A Jackson County attorney is the first to receive "Child Abuse Prosecutor of the Year" recognition from the Department of Public Safety Standards and Training in Salem.

A Jackson County attorney is the first to receive "Child Abuse Prosecutor of the Year" recognition from the Department of Public Safety Standards and Training in Salem.

The award, the first in what will become an annual acknowledgement of the state's top prosecutor, was presented Wednesday to Deputy District Attorney David Hoppe at the Oregon State Police Training Center.

"It's not about ego or stats or guilty verdicts, it's about what is best for the child, about achieving justice," Hoppe said, adding he was accepting the award on behalf of the Jackson County Multidisiplinary Team.

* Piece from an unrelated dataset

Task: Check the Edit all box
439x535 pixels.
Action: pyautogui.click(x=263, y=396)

"I sincerely believe this award was made possible through the efforts of others whose work is unheralded," he said.

The MDT is headed by the District Attorney's office and includes 23 law enforcement and social service agencies. Its purpose is to coordinate law enforcement investigations with the many social aspects of child abuse and neglect.

In 2007, the team reviewed 579 potential cases that involved not only physical and sexual abuse, but also drug endangered children, polygraph disclosures and fatality reviews, Hoppe said.

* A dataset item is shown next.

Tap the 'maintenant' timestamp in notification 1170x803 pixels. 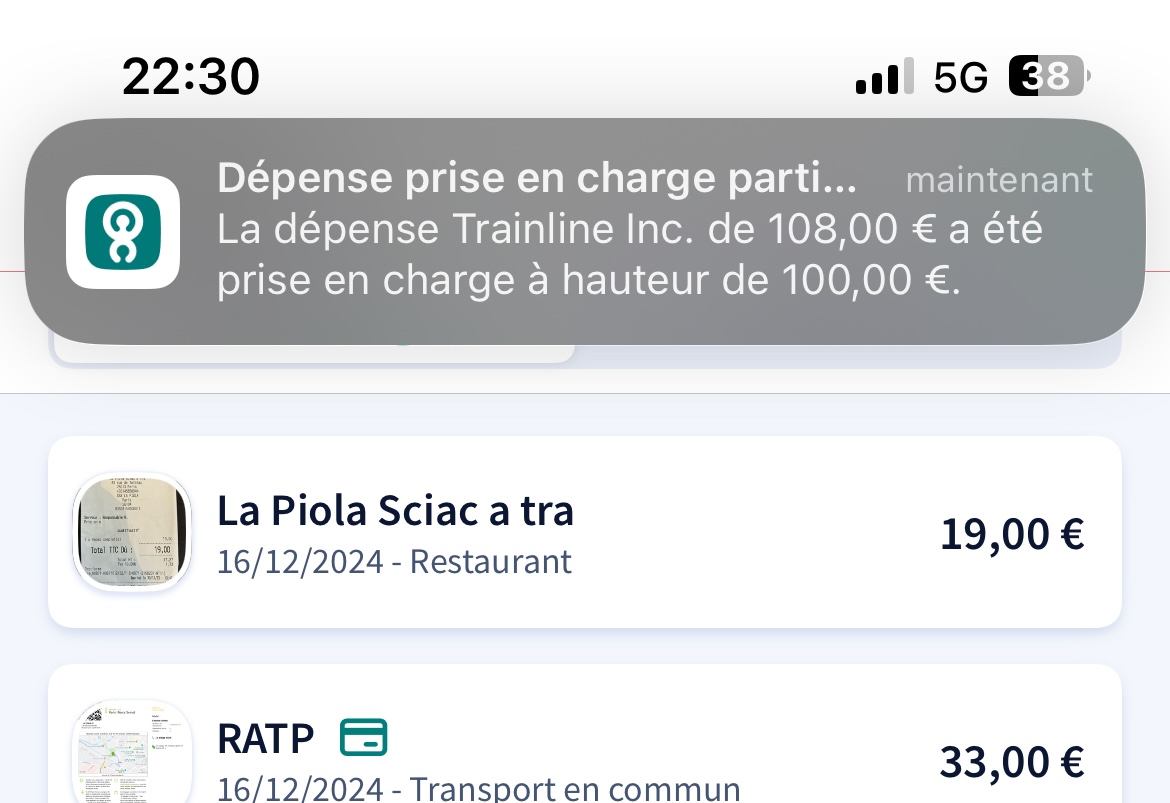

"These are not easy matters to listen to on a weekly basis," he said.

Hoppe was nominated by Children's Advocacy Center Director Marlene Mish. Mish had high praise for the man she describes as "the voice of wisdom" when it comes to making sure child abusers are held criminally accountable.

"I think he is in a class by himself in a team that is in a class by itself," said Mish. "The bottom line is you can't win cases unless you have a good D.A."

Hoppe returned Mish's praise.

"The CAC as a whole has functioned in a way that is prosecution-oriented and been instrumental in achieving justice for these young victims who cannot fight back on their own," he said.

Hoppe said others on the MDT team have been generous with their time, and named key administrators in the juvenile justice system, the department of human services and law enforcement officials in his Salem speech on Wednesday.

Hoppe's praise was not only for big agencies. He said the Shady Cove Police Department regularly sends an officer to MDT meetings — although that commitment puts a strain on their resources.

Hoppe has trained reserve officers in child abuse issues for several years, and served on detective promotion boards with the Medford Police Department.

"I have been tracked down while on vacation to talk about problematic cases," he said, "and I have called detectives on their days off and asked them for help when necessary. I know that our interests coincide and we all want the same things, justice for the victims and accountability for the offenders."

Hoppe expressed his gratitude in receiving an award which recognized the work done on behalf of children for the past five years.

"I was not stuck in the child abuse case load. I sought it out," he said. "I left private practice to come back to prosecution after many years away because I wanted to be a child abuse prosecutor. There is no better job in the legal community.